2- Müridin kendisini şeyhinin hey'et ve kıyafetindeymiş gibi tahayyül etmesidir. Salik yine kendinden geçinceye kadar bu halini devam ettirir. Öyle ki salik bu irtibatıyla, zatını mürşidinin zatında, sıfatlarını ve davranışlarını da mürşidinin sıfat ve davranışlarında yok etmek, şeyhinin ahlaki üstünlük ve ruhaniyetini kendi suretinde bulmak mevkiindedir. Zira şeyhin ruhaniyeti kemalleriyle birliktedir. Hiçbir vakit ondan ayrılmaz. Bu ruhaniyet ve beraberlik duygusu iledir ki, davranışlarını şeyhinin huzurundaymış gibi düzenleyen ve huzur edebine riayet eder gibi hareket eden mürit adım adım, şeyhi gibi olmaya, kemal ve olgunluk kazanmaya başlar.

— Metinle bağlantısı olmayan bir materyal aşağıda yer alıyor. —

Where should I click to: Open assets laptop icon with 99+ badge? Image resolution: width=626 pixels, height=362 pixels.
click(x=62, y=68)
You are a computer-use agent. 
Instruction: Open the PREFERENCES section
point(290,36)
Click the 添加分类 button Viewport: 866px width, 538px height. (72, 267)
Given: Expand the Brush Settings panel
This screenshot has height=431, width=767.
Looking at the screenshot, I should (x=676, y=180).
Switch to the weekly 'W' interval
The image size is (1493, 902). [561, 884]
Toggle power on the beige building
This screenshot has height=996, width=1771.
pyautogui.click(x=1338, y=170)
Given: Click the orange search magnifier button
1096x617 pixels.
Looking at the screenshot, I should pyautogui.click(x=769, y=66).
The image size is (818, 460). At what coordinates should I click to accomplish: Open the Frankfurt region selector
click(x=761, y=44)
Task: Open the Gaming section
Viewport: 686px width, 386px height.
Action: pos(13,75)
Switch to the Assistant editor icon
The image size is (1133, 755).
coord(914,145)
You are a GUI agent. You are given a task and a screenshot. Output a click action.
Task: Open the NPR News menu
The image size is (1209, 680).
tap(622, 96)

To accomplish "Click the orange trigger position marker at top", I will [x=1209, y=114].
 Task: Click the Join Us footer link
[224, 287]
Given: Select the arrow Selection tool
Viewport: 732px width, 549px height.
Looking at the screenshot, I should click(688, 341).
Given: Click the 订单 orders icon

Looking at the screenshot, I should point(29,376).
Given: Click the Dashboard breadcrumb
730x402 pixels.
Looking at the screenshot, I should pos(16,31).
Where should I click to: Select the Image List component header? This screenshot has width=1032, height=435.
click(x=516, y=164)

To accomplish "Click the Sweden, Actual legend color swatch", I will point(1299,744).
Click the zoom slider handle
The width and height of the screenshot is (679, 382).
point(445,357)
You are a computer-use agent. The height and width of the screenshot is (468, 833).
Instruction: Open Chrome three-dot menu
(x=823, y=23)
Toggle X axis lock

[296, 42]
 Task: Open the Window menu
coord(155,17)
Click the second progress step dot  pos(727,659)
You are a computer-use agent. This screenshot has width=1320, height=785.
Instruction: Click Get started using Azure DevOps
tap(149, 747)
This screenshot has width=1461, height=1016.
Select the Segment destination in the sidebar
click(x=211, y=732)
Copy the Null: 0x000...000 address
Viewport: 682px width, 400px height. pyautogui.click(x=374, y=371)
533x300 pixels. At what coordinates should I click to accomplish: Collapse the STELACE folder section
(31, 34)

3-Müridin, mürşidinin suret, siret ve ruhaniyetini karşısında farz edip, onu kalbinin tam ortasına indirmek, kalbini uzun ve geniş bir dehliz farz ederek, mürşidini o dehlizde yürüyor ve kendisine doğru geliyor şeklinde tahayyül etmek.[2]
Bu uygulamalardan anlaşılıyor ki rabıta, mürşide duyulan muhabbet ve saygının, huzurunda olduğu gibi gıyabında da sürdürülmesidir. Bu uygulamalardan da anlaşılacağı gibi rabıta üç değişik şekilde uygulanmaktadır:
a. Pir'in suretini sadece hayalen tasavvur etmek,
b. Şeyh'in ruhaniyetini ve suretini kalbinde tahayyül etmek,
c. Müridin kıyafet ve şekline bürünerek, kendini mürşit görüntüsünde farz etmek, hal ve hareketlerinde· ona benzemeye çalışarak "fena fi'şşeyh"e alışkanlık kazanmaya çalışmak.[3]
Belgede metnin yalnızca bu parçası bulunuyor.